[Stored data records]
━━━━━━━━━━
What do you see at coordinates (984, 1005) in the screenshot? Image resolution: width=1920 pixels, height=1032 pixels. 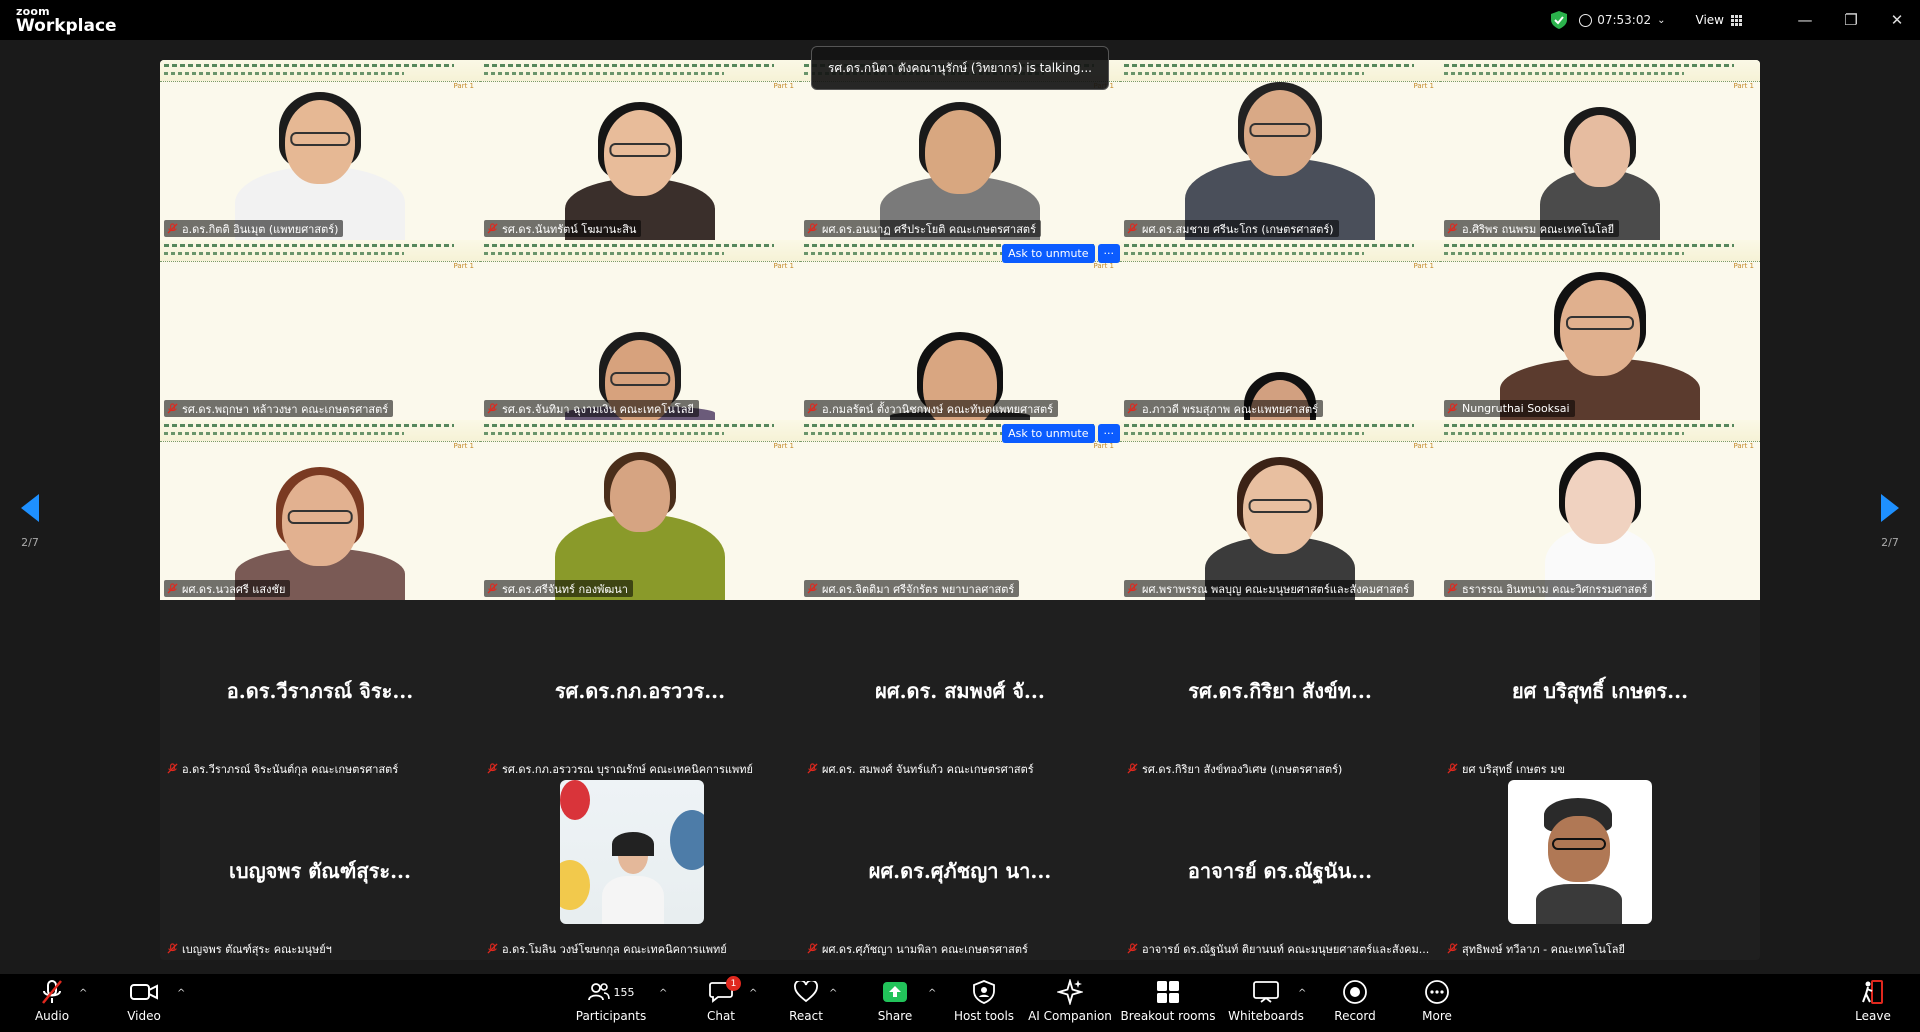 I see `host-tools-button: Host tools` at bounding box center [984, 1005].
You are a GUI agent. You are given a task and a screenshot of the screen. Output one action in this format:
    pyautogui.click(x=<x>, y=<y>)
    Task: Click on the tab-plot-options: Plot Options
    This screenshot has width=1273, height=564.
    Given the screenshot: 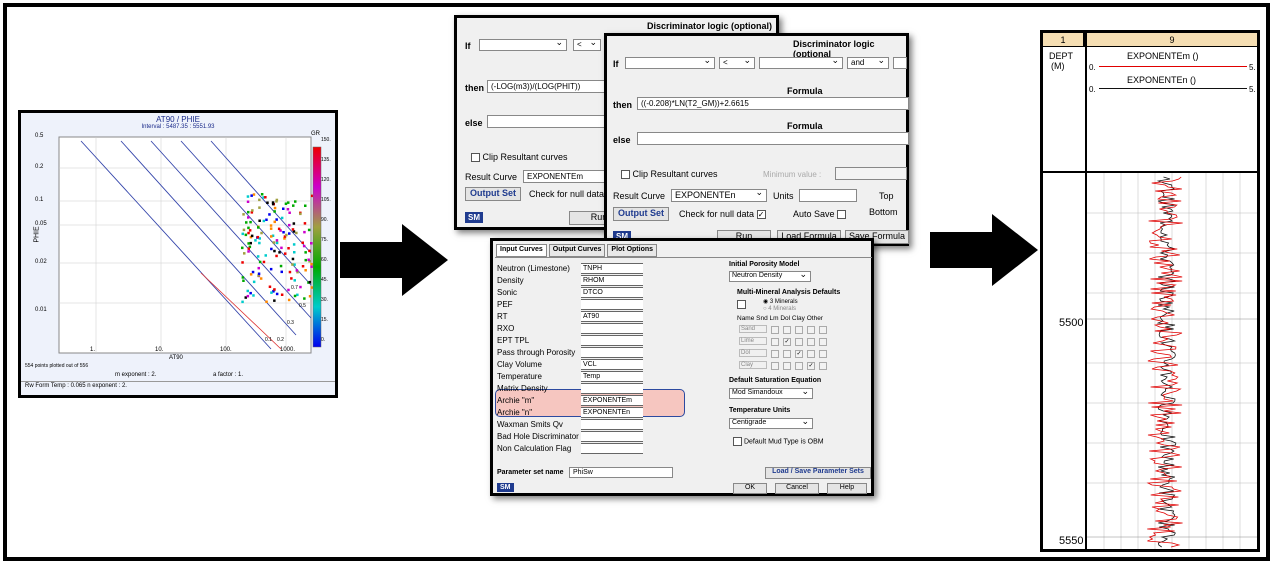 What is the action you would take?
    pyautogui.click(x=632, y=250)
    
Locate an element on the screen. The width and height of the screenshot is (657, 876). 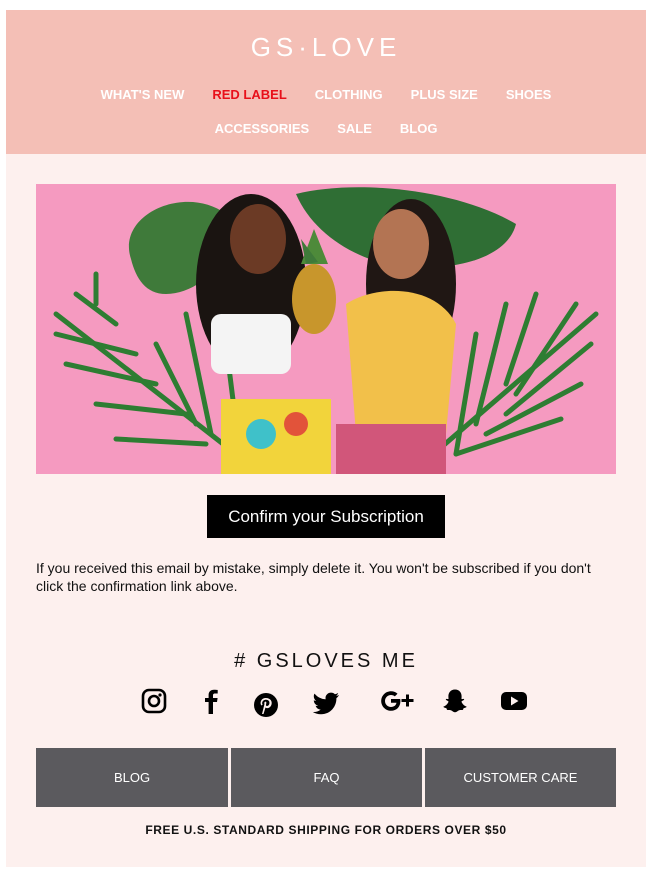
nav-accessories: ACCESSORIES is located at coordinates (262, 128).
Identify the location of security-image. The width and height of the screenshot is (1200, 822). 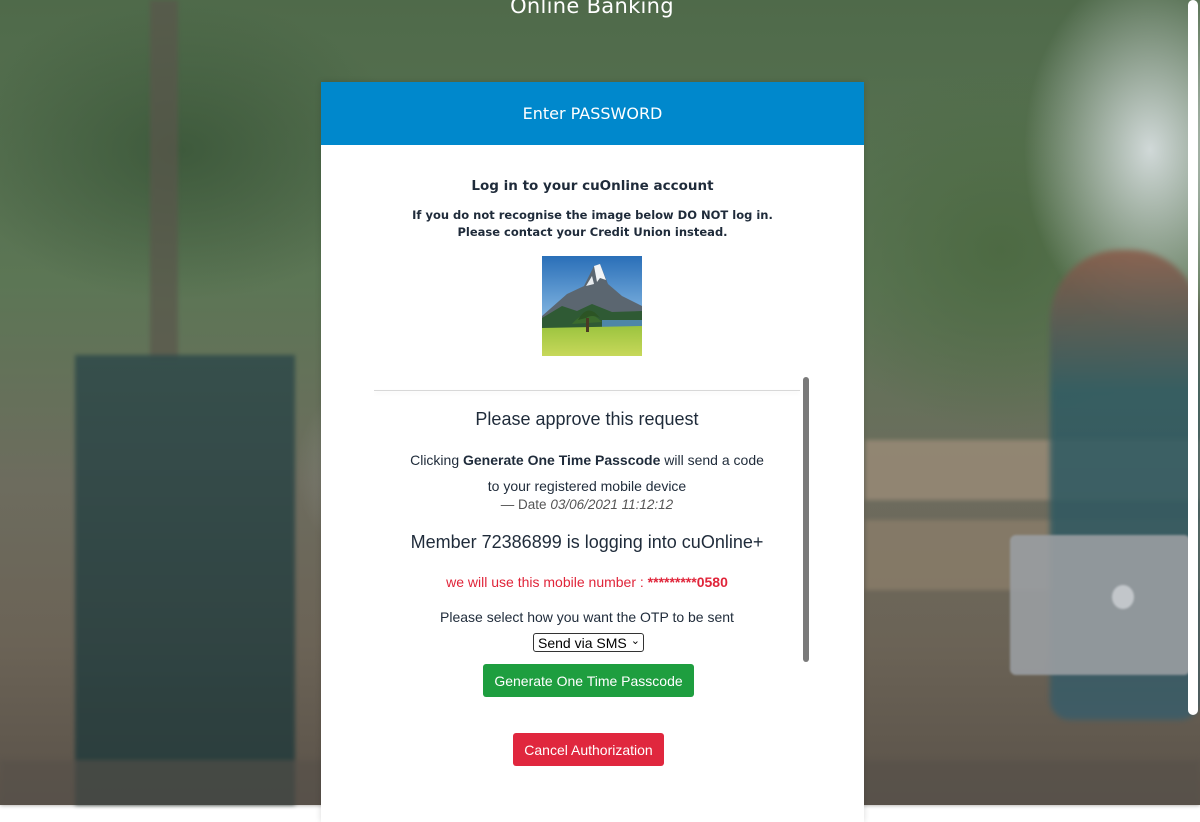
(592, 306).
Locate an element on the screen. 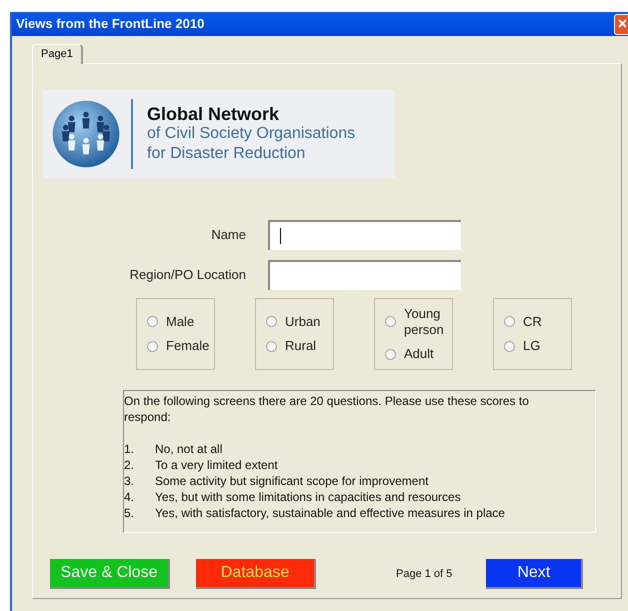 This screenshot has width=628, height=611. logo-subtitle: for Disaster Reduction is located at coordinates (226, 154).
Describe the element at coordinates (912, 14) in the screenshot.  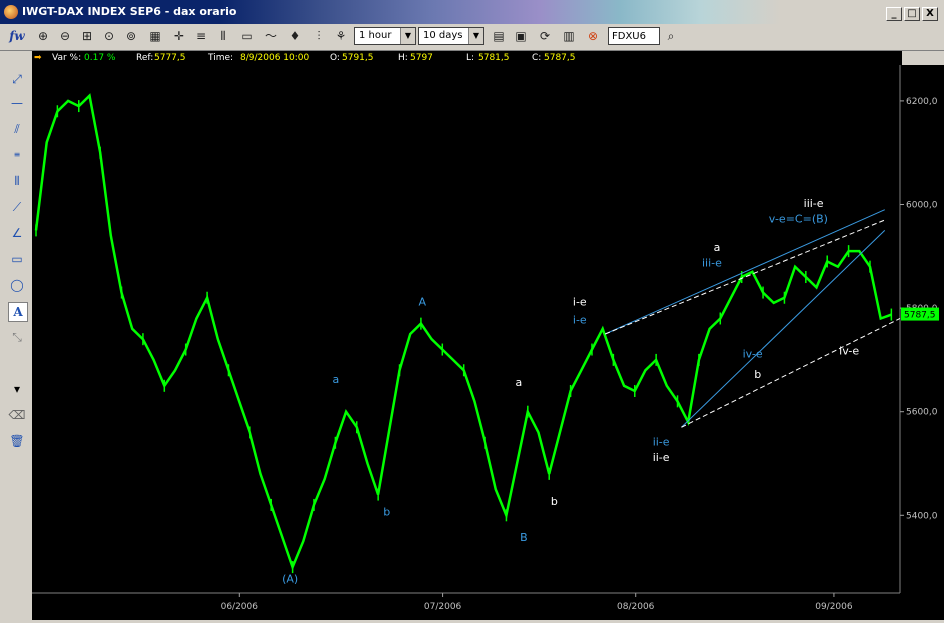
I see `restore-button: □` at that location.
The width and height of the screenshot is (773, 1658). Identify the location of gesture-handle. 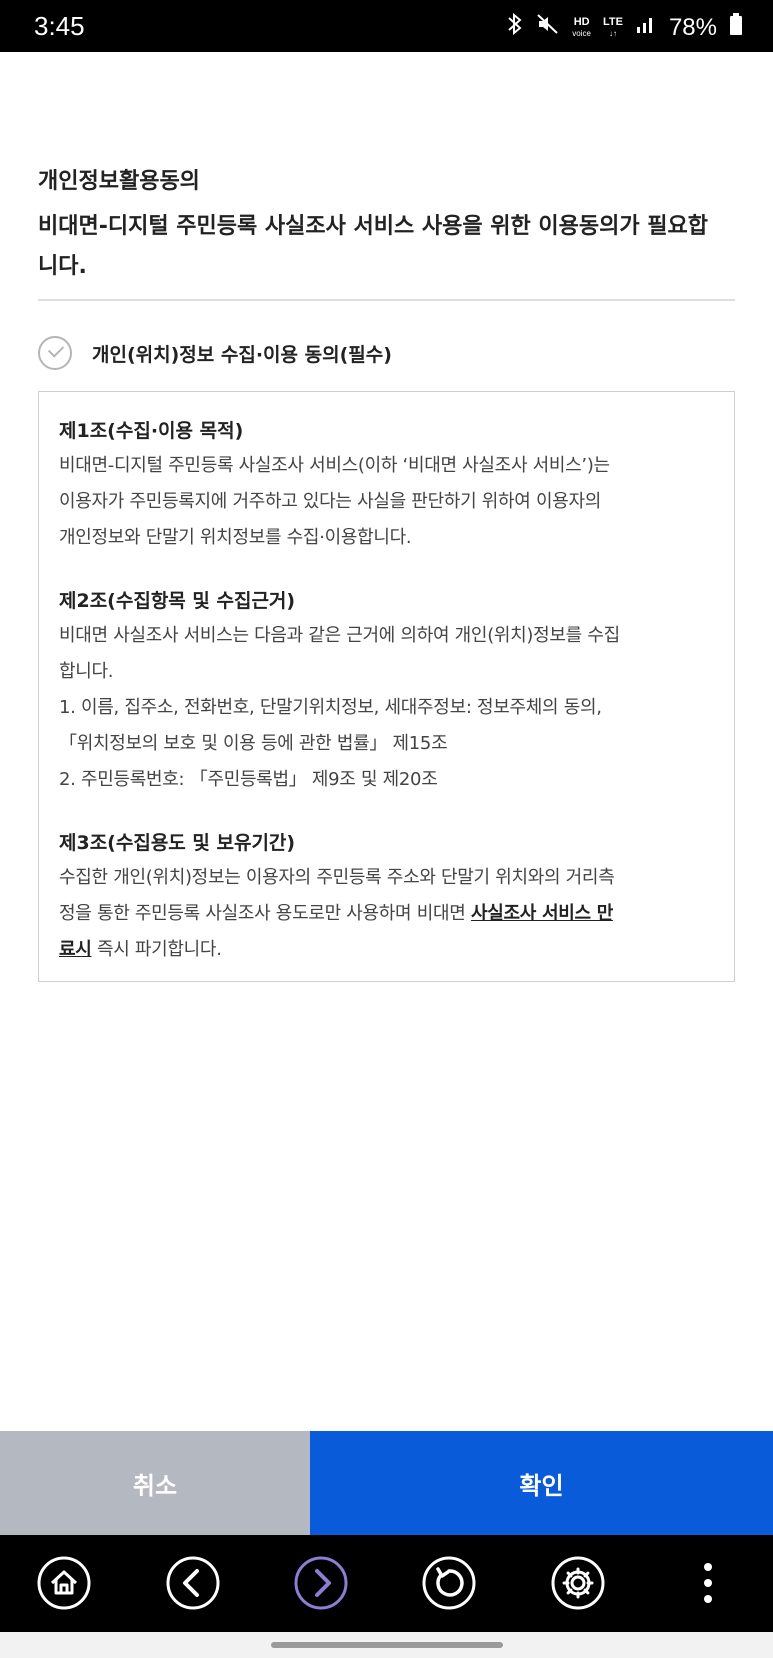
━━━━━━━━━━
## TASK OBJECTIVE
Put the records from the line containing "Describe the element" through the end of the records into a JSON list of strings, one string per line, leaving out blank lines and the pictures.

## RESPONSE TO THE TASK
[
  "Describe the element at coordinates (912, 14) in the screenshot.  ",
  "I see `restore-button: □` at that location.",
  "The width and height of the screenshot is (773, 1658). Identify the location of gesture-handle. "
]